The company did scale back its “Other Expense” figure by nearly 70 percent in 2023, but still recorded a $7.4 million loss in that line item.
Notes on the company’s 10-K indicate Greenwave pared back its “loss available to shareholders” from more than $63 million at the start of 2023 to $30.2 million at the end of the year. The firm says it “received proceeds [from] the issuance of bridge notes, factoring advances, convertible notes, sale of common stock and non-convertible notes” to help reduce that figure. (Factoring advances are described by the Westlaw website as involving one company paying another “for its purchase of accounts receivable prior to the date on which payment would ordinarily be made.”)
Another note in its SEC 10-K filing indicates Greenwave sells more than 60 percent of its scrap to two unidentified scrap consumers. “For the fiscal year ended Dec. 31, 2023, two certain large customers individually accounted for [more than] $20.7 million and [slightly more than] $2 million, or approximately 58.1 percent and 5.6 percent, of our revenues, respectively.”
Greenwave says as of the end of last year it had more than $1.54 million of cash on hand “and a working capital deficit (current liabilities in excess of current assets) of $20,579,715.”
Adds the company, “We may need additional capital in the future to continue to execute our business plan. At the present time, we do not have arrangements to raise additional capital, and we may need to identify potential investors and negotiate appropriate arrangements with them. If we cannot obtain the needed capital, we may not be able to become profitable and may have to curtail or cease our operations.”
Later in May, Greenwave also filed a Form 10-Q with the SEC outlining its first quarter 2024 results. The recycling company reported about $2.8 million in operating losses, compared with operating losses of about $1.9 million in the first quarter of 2023.
Greenwave has reported a net loss in this year’s first quarter of slightly more than $8 million, doubling its $4 million net loss in the first quarter of 2023.

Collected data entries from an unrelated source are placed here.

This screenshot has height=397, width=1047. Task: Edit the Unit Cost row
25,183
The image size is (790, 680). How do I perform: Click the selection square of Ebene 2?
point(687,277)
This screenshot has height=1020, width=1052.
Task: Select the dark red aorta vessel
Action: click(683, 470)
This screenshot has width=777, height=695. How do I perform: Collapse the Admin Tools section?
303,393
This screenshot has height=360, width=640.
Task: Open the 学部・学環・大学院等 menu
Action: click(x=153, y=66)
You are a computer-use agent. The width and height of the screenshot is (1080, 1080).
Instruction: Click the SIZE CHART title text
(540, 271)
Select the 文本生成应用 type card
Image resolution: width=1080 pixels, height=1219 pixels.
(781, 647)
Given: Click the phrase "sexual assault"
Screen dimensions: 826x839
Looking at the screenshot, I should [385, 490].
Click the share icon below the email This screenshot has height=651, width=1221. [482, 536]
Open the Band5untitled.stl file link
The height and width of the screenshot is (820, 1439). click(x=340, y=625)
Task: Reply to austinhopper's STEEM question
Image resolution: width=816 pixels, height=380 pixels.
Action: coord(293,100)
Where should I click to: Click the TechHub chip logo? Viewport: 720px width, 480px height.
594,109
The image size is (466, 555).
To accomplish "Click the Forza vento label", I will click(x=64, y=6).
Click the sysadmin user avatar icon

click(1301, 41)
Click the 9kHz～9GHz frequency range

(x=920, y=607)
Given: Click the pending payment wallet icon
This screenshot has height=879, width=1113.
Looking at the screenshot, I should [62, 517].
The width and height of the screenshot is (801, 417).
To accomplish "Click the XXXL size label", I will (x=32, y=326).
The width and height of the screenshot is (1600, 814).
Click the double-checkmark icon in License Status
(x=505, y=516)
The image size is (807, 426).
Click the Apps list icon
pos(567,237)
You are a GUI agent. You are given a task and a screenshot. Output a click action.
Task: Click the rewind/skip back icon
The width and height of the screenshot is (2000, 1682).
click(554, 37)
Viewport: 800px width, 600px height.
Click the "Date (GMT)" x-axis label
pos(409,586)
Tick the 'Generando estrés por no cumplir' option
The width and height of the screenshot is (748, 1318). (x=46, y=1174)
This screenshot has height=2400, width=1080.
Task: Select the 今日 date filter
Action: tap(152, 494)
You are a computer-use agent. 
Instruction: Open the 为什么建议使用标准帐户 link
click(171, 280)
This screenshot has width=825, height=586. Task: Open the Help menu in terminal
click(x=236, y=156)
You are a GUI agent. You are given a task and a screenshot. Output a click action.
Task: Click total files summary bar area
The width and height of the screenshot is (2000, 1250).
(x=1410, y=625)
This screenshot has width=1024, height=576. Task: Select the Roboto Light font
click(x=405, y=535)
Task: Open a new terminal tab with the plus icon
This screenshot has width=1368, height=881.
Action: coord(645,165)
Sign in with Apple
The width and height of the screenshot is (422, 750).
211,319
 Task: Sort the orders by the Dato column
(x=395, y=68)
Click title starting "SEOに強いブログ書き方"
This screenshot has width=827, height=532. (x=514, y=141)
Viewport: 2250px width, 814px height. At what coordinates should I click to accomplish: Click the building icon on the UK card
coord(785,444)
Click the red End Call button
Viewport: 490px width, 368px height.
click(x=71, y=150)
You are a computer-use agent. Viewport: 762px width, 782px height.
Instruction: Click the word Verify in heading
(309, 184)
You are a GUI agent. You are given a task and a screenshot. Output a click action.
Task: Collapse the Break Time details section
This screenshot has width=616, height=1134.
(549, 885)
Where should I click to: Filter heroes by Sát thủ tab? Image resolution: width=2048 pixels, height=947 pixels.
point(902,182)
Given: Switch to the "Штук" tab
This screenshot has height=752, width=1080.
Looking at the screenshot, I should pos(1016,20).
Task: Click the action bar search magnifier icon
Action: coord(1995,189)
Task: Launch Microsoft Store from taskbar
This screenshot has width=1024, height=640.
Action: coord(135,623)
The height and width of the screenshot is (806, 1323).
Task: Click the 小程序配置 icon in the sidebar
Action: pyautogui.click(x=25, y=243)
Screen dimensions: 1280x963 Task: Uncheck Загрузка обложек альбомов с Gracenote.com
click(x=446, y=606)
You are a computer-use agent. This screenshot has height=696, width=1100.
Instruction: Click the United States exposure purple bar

As it has in prior financial statements, Greenwave issued a disclaimer in its first quarter 2024 filing: “As of March 31, 2024, the company had cash of $713,218 and a working capital deficit (current liabilities in excess of current assets) of $20,489,101. The accumulated deficit as of March 31, 2024 was $429,326,935. These conditions raise substantial doubt about the company’s ability to continue as a going concern for one year from the issuance of the consolidated financial statements.”
Despite those potential financial concerns, Greenwave issued a statement in late April saying it “intends to utilize additional cash flow to aggressively grow operations” after saying it had improved its balance sheet in the first quarter of this year. Those measures included one involving Greenwave board chair and CEO Danny Meeks being described as having “exchanged approximately $17 million of debt into equity.”
In early May, another Greenwave press release indicated it expected to generate revenue exceeding $40 million in 2024.
A document filed by Greenwave with the SEC in early June indicates it will hold a special meeting of stockholders on July 19 seeking approvals to purchase and reissue shares of common stock.
"With a significantly strengthened balance sheet, I believe Greenwave is well positioned for the next phase of growth,” Meeks says in a May statement. “The investments we’ve made in Greenwave’s infrastructure will facilitate significant growth in our copper and steel processing capacity, which we anticipate will create significant shareholder value.”